Yazma isteği olan herkese tavsiyem asla yazmaktan vazgeçmemeleri. Tabii ki eleştiriler olacak. Doğal olarak kimileri yazdıklarını beğenmeyecek. En başta da kendisi beğenmiyor olacak yazdıklarını. Ancak yazmak öyle bir şey ki yazılan her şey çok değerli. Sadece göreceği değerin zamanının beklenmesi gerekiyor. Birdenbire çok büyük kitlelere ulaşma arzusu tüm yazarlarda ve tabii ki bende var. Ancak şunu öğrendim ki bu kısa vadede olacak bir şey değil. O bakımdan yazma isteği olan herkes yazmalı, yazdıklarını saklamalı…

Kitaplarınızın, eserlerinizin isimlerini öğrenebilir miyiz?

İlk kitabım 2020 yılında yayımlanmış olan söyleşi-roman tarzındaki ÇOĞUR
2022 yılında yayımlanan öykü tarzındaki CAN SUYU
2023 yılında basılmış olan roman tarzındaki KAR TOPU
2025 yılında yayımlanan birinci sınıf öğrencilere yönelik öykü seti olan MİNİK KUŞLAR SINIFI

Son olarak da yine 2025 yılının kasım ayında yayımlanmış olan dokuz on iki yaş aralığına hitap eden İngilizce yazılmış ALP AND HIS FRIENDS

Hocam, yazarlık serüveninizde anlatmak istediğiniz sizi çok etkileyen bir hatıranızı dinlemek isteriz.

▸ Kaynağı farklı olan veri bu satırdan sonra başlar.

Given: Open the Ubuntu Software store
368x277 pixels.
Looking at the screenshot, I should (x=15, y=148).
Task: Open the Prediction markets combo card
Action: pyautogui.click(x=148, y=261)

Çoğur adlı kitabımı yazmaya başladıktan sonra Türkçe öğretmeni bir arkadaşıma okuması için göndermiştim. Aslında çok da ümitli değildim yazdıklarımdan.

Arkadaşım :'Bunu sen mi yazdın?' deyince çok şaşırmıştım.

Önce bana şaka yapıyor zannettim. Ancak sonrasında yazdıklarımı çok beğendiği için bir şaşkınlık ifadesi olarak bunları söylediğini anladım. Bu benim yazarlığa başlamam da ve devam etmemdeki en büyük itici güç oldu.

Hl kitaplarıma baktığımda
'Bunu ben mi yazdım?' diyorum…

Zafer Hocam, söyleşiye vakit ayırdığınız için teşekkür ederim.